=== What is required ===
Every single entry should be printed exactly.

=== Data provided ===
-- Opening Marker --
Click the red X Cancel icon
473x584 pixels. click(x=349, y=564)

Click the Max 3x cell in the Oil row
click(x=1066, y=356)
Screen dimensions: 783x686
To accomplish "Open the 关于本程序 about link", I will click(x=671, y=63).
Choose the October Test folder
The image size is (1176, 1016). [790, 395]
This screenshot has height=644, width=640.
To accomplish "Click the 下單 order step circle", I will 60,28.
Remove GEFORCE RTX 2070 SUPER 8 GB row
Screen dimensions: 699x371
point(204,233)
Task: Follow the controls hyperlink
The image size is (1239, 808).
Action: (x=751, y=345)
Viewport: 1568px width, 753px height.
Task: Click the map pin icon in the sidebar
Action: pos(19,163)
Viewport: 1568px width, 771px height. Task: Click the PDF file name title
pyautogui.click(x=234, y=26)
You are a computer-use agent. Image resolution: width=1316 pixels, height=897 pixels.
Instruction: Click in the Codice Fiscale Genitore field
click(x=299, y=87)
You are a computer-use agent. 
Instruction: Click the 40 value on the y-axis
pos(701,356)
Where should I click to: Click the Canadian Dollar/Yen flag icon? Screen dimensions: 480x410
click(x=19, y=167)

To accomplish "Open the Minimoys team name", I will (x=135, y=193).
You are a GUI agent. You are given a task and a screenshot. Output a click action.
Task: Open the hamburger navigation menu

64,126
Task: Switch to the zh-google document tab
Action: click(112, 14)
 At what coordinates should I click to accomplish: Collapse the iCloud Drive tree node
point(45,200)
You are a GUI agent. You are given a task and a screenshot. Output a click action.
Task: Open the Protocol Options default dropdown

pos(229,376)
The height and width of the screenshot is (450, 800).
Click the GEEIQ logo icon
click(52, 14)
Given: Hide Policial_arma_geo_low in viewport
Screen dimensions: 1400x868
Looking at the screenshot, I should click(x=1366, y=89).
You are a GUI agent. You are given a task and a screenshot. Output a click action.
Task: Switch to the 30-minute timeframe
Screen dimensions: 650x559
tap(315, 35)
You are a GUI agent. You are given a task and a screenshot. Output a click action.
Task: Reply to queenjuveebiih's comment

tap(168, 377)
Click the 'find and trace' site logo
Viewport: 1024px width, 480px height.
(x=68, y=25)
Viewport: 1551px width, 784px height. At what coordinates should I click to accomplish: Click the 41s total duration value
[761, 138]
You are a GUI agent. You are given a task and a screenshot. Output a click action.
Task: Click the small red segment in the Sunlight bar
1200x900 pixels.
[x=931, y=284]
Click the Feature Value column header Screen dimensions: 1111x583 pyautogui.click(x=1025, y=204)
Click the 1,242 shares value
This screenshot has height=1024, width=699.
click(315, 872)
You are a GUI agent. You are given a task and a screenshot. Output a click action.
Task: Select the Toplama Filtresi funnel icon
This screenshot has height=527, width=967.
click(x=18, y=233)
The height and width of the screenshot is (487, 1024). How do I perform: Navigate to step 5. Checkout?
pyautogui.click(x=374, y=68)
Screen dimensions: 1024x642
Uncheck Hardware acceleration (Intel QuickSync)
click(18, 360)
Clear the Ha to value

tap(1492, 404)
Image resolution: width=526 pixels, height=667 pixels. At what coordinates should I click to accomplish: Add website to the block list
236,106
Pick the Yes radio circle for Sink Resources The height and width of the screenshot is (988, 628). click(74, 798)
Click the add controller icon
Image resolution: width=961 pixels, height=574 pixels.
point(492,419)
-- Closing Marker --
=== Result for this task ===
Click the red X Cancel icon
473x584 pixels. click(x=349, y=564)

Click the Max 3x cell in the Oil row
click(x=1066, y=356)
Screen dimensions: 783x686
To accomplish "Open the 关于本程序 about link", I will click(x=671, y=63).
Choose the October Test folder
The image size is (1176, 1016). [790, 395]
This screenshot has height=644, width=640.
To accomplish "Click the 下單 order step circle", I will 60,28.
Remove GEFORCE RTX 2070 SUPER 8 GB row
Screen dimensions: 699x371
point(204,233)
Task: Follow the controls hyperlink
The image size is (1239, 808).
Action: (x=751, y=345)
Viewport: 1568px width, 753px height.
Task: Click the map pin icon in the sidebar
Action: pos(19,163)
Viewport: 1568px width, 771px height. Task: Click the PDF file name title
pyautogui.click(x=234, y=26)
You are a computer-use agent. Image resolution: width=1316 pixels, height=897 pixels.
Instruction: Click in the Codice Fiscale Genitore field
click(x=299, y=87)
You are a computer-use agent. 
Instruction: Click the 40 value on the y-axis
pos(701,356)
Where should I click to: Click the Canadian Dollar/Yen flag icon? Screen dimensions: 480x410
click(x=19, y=167)

To accomplish "Open the Minimoys team name", I will (x=135, y=193).
You are a GUI agent. You are given a task and a screenshot. Output a click action.
Task: Open the hamburger navigation menu

64,126
Task: Switch to the zh-google document tab
Action: click(112, 14)
 At what coordinates should I click to accomplish: Collapse the iCloud Drive tree node
point(45,200)
You are a GUI agent. You are given a task and a screenshot. Output a click action.
Task: Open the Protocol Options default dropdown

pos(229,376)
The height and width of the screenshot is (450, 800).
Click the GEEIQ logo icon
click(52, 14)
Given: Hide Policial_arma_geo_low in viewport
Screen dimensions: 1400x868
Looking at the screenshot, I should click(x=1366, y=89).
You are a GUI agent. You are given a task and a screenshot. Output a click action.
Task: Switch to the 30-minute timeframe
Screen dimensions: 650x559
tap(315, 35)
You are a GUI agent. You are given a task and a screenshot. Output a click action.
Task: Reply to queenjuveebiih's comment

tap(168, 377)
Click the 'find and trace' site logo
Viewport: 1024px width, 480px height.
(x=68, y=25)
Viewport: 1551px width, 784px height. At what coordinates should I click to accomplish: Click the 41s total duration value
[761, 138]
You are a GUI agent. You are given a task and a screenshot. Output a click action.
Task: Click the small red segment in the Sunlight bar
1200x900 pixels.
[x=931, y=284]
Click the Feature Value column header Screen dimensions: 1111x583 pyautogui.click(x=1025, y=204)
Click the 1,242 shares value
This screenshot has height=1024, width=699.
click(315, 872)
You are a GUI agent. You are given a task and a screenshot. Output a click action.
Task: Select the Toplama Filtresi funnel icon
This screenshot has height=527, width=967.
click(x=18, y=233)
The height and width of the screenshot is (487, 1024). How do I perform: Navigate to step 5. Checkout?
pyautogui.click(x=374, y=68)
Screen dimensions: 1024x642
Uncheck Hardware acceleration (Intel QuickSync)
click(18, 360)
Clear the Ha to value

tap(1492, 404)
Image resolution: width=526 pixels, height=667 pixels. At what coordinates should I click to accomplish: Add website to the block list
236,106
Pick the Yes radio circle for Sink Resources The height and width of the screenshot is (988, 628). click(74, 798)
Click the add controller icon
Image resolution: width=961 pixels, height=574 pixels.
point(492,419)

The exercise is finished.